文档原文 ▸
---*---

苏金玲:王老师,我们知道您是四川眉山人。

王永维:对。

苏金玲:眉山是一个人文资源特别丰富的地区,我们想让您跟我们说说童年的一些记忆。

王永维:我们眉山是一个非常漂亮的地方,在川西平原,岷江旁。留在我脑海里最深的是,眉山是一个田园小城市,高大的城墙,城市里面不宽的街道,在城边上有一个很有名的三苏公园、三苏祠,是我们苏东坡的祠堂。我家离三苏祠大概就一街之隔,我读书的地方就在三苏祠外边,我们眉山中学就和三苏祠紧紧相连。我现在回忆起来那个时候的眉山比现在还美。

苏金玲:那您的小学也是在眉山上的?

王永维:小学也是在那儿上的。

苏金玲:嗯。

王永维:嗯,中学在当时叫眉山高中,是省级高级中学。

苏金玲:嗯。

苏金玲:嗯,那会您的小学,是国家的小学还是私立呢?还是私塾?

王永维:嗯,已经是国家小学了,我当时读的小学是眉山师范附属小学。

苏金玲:嗯。

王永维:后头从眉师附小就直接考到眉中,当时考学校很难,小学升初中就六个人收一个,初中升高中又是六个人升一个,所以我们眉山中学最后出来,六零年毕业的时候总共只有四个班的学生毕业。

苏金玲:那会有没有有些孩子上不起小学,跟家庭条件有关系呢?

王永维:这个还不是,当时就是考试。当时考试的时候,因为整个学校,整个地区的教学资源有限,所以说淘汰率很高。从小学到初中,初中到高中,淘汰率都很高,都还不是其他因素。像我们班上四个年级,大概眉山城里面的不到一个班,大部分都是农村的。

苏金玲:三苏祠,您刚才说就在您中学的隔壁,有没有受苏东坡这种文化方面的影响?

王永维:哦,这个可大。读书的时候,老师也经常讲了,说他是我们有名的文豪了,一家三父子,都是大词客,所以对我们的熏陶非常大的。我记得我高中毕业的时候,那个时候还在复习,因为那个时候眉山三苏祠还不收门票,里面很漂亮,基本我就在三苏祠里面的亭子里面复习功课,周围的环境也非常好,也非常安静,所以说那个时候高考复习就在那进行的。

苏金玲:嗯,还是有影响啊。

王永维:嗯,非常大的影响了。

苏金玲:有激励。

王永维:恩,有激励。我现在只要一回眉山,我总得去。现在比较大了,叫三苏公园了,到这个公园里面去走一走,看一看,回味回味。

师恩难忘 父愿难违

苏金玲:您初中、高中还有什么印象比较深刻的事情?

王永维:我们学校的老师真好。那个时候,尽管我们当时劳动很多,经常要支援农村的劳动、大炼钢铁,但是我们学校的老师始终没放弃我们的学习,我们出去劳动回来,晚上给我们补课。我觉得我们当时的那批老师水平都很高。

苏金玲:嗯。

---*---

任务要求 ▸ 把原文中从“王永维:哦,这个可大。读书的”一直到“王永维:嗯,非常大的影响了。”的部分原样复制下来。 这些数据与本任务无关。

数据摘录 ▸
---*---

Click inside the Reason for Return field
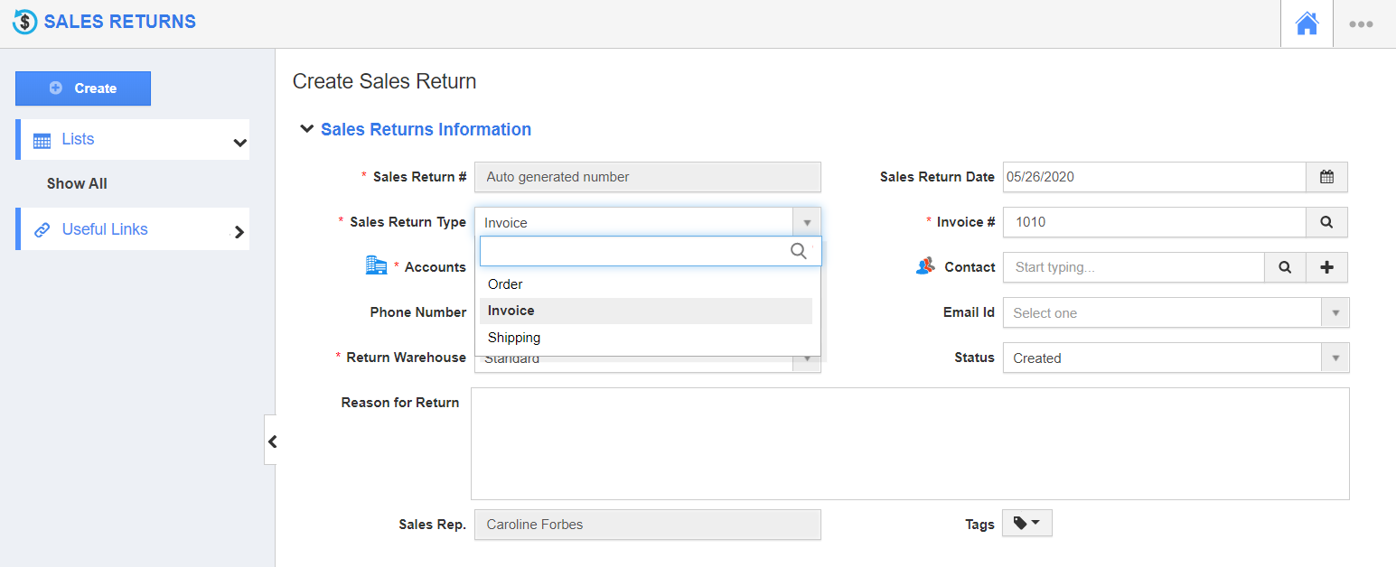This screenshot has width=1396, height=567. (910, 442)
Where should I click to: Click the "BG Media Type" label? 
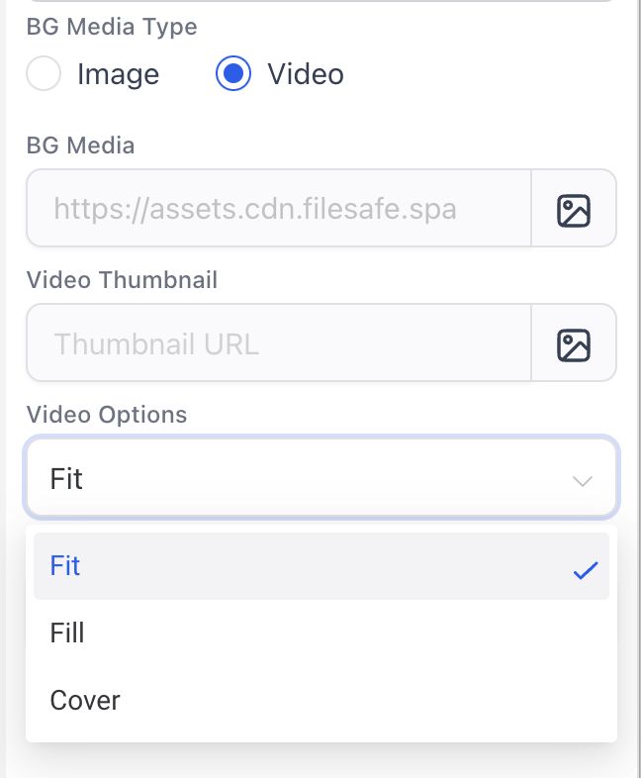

---*---

正确答案 ▸
王永维:哦,这个可大。读书的时候,老师也经常讲了,说他是我们有名的文豪了,一家三父子,都是大词客,所以对我们的熏陶非常大的。我记得我高中毕业的时候,那个时候还在复习,因为那个时候眉山三苏祠还不收门票,里面很漂亮,基本我就在三苏祠里面的亭子里面复习功课,周围的环境也非常好,也非常安静,所以说那个时候高考复习就在那进行的。

苏金玲:嗯,还是有影响啊。

王永维:嗯,非常大的影响了。